Rijkswaterstaat is stimulating the market for using drones in the inspection of civil engineering structures. Arie van Kersen is one of the driving forces of the drone programme.  Guidelines - one set for civil engineering structures and another for underwater - are currently in development.  With the help of these guidelines, an informed decision can be made on whether or not to use drones for an inspection.

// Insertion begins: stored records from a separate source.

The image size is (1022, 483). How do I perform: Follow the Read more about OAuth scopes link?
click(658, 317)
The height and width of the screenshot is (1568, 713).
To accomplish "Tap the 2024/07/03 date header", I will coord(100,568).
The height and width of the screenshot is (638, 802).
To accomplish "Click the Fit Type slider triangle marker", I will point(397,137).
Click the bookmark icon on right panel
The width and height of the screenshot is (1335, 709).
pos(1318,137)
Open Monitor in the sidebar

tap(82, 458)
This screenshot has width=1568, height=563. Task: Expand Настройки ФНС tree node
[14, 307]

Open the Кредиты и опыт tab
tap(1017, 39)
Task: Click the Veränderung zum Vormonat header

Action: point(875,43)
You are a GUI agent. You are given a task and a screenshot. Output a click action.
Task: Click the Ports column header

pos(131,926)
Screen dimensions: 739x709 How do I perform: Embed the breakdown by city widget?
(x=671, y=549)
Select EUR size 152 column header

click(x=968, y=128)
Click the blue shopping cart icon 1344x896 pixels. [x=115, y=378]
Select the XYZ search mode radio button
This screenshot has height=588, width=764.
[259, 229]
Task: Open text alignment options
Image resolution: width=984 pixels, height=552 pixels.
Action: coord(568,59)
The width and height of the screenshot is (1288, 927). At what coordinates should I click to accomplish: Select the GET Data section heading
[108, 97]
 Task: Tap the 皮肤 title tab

Maasvlakte, Port of Rotterdam

On behalf of Witteveen+Bos, DroneQuest carried out inspections at the Maasvlakte, an industrial area located in the Port of Rotterdam. As part of this, the pavement, asphalt and concrete surfaces at one of the container terminals were tested for rut formation, with the asphalt and concrete also being tested for cracks. Using a very high-resolution camera (100 megapixels), photos which overlap by 80 % were taken from various angles. This allowed a 3D model to be created which reveals rut formation from as little as 3 mm in gradation. During the first inspections, the drone flew at an altitude of 15 and 30 metres. Using an algorithm, the computer model can recognise and highlight the presence of cracks. Zooming in allows the size of a crack to be assessed, after which a decision can be made regarding the measures that need to be taken.

Wharf surface

The next assignment for DroneQuest is to inspect the asphalt surface of the wharf. To achieve this, a drone will fly above the wharf’s cranes, at an altitude of 120 metres, making use of a 300 mm lens. By flying at this altitude, the operations on the ground won’t be disrupted and an optimal picture of the surface underneath the cranes can be obtained. About 30,000 photos will be taken for this purpose. Witteveen+Bos is aiming to have the data generated by this automatically processed, so that it can be used to determine appropriate maintenance measures. In the meantime, a pilot has also started inspecting the wharf’s cranes themselves and is using an algorithm to investigate for cracks and rust.